Exercise requirements: Everything in the records except the pictures needs to be printed again exactly.
******
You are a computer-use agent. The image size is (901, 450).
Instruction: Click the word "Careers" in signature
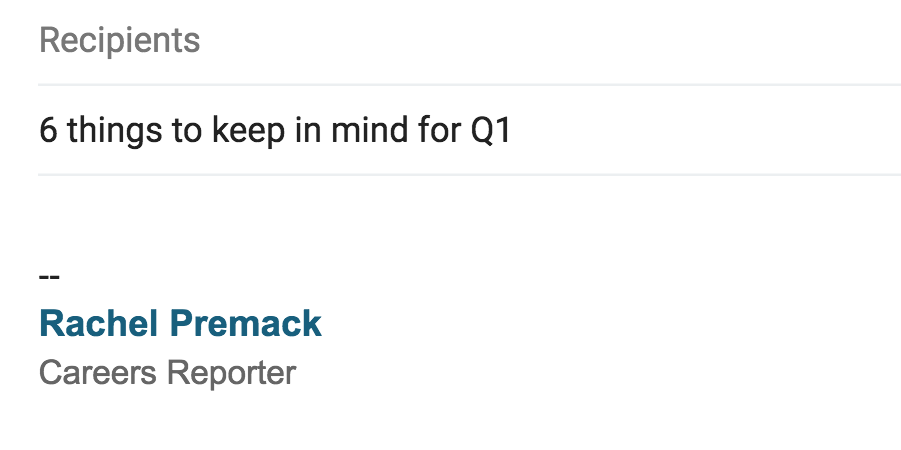tap(97, 373)
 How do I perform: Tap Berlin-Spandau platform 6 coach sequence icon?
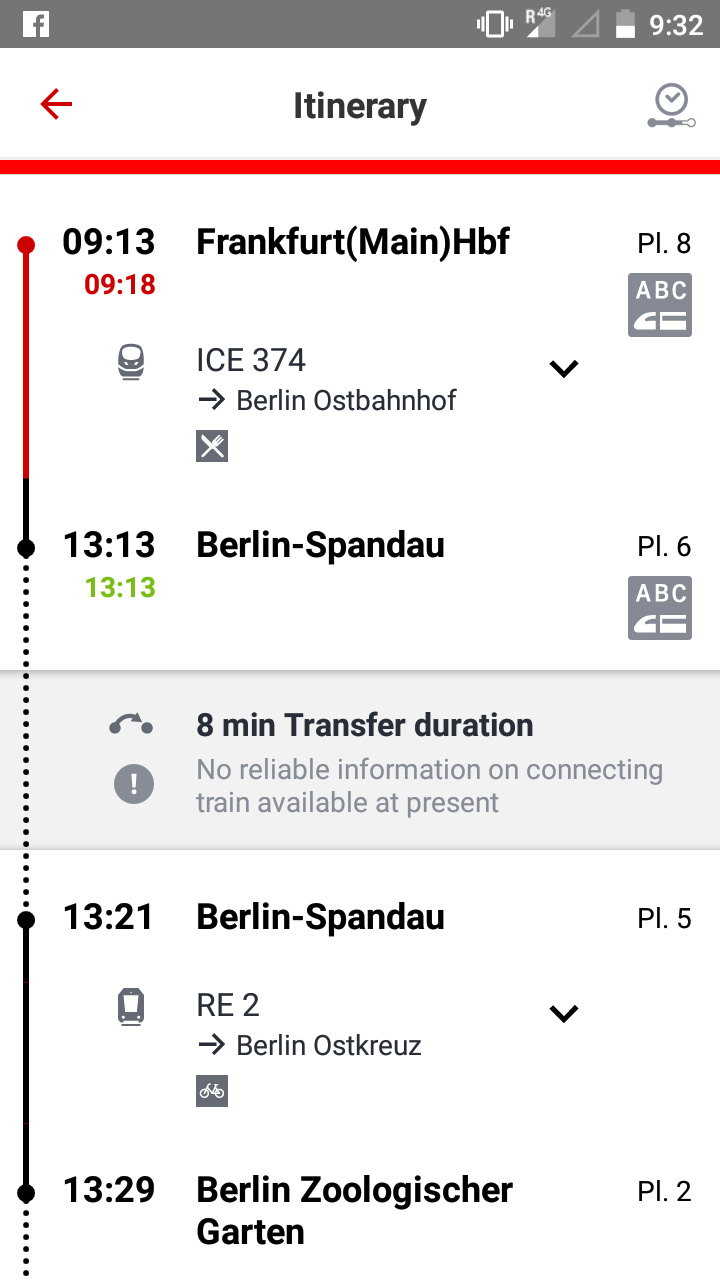(x=660, y=608)
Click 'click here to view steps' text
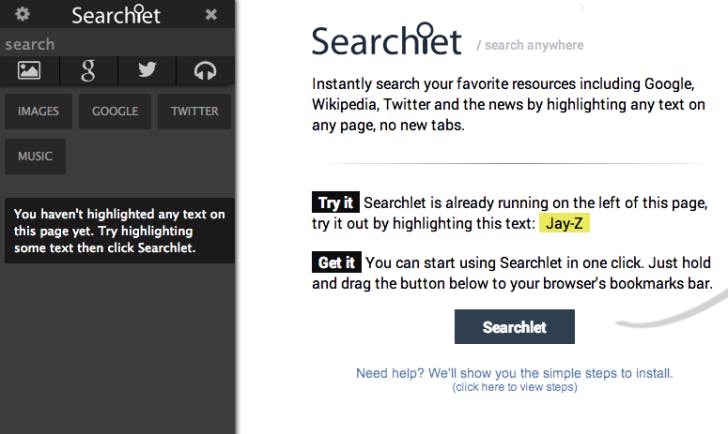This screenshot has height=434, width=728. (514, 386)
******
Answer below:
You are a computer-use agent. The image size is (901, 450).
Instruction: Click the word "Careers" in signature
tap(97, 373)
 How do I perform: Tap Berlin-Spandau platform 6 coach sequence icon?
(x=660, y=608)
Click 'click here to view steps' text
This screenshot has height=434, width=728. (514, 386)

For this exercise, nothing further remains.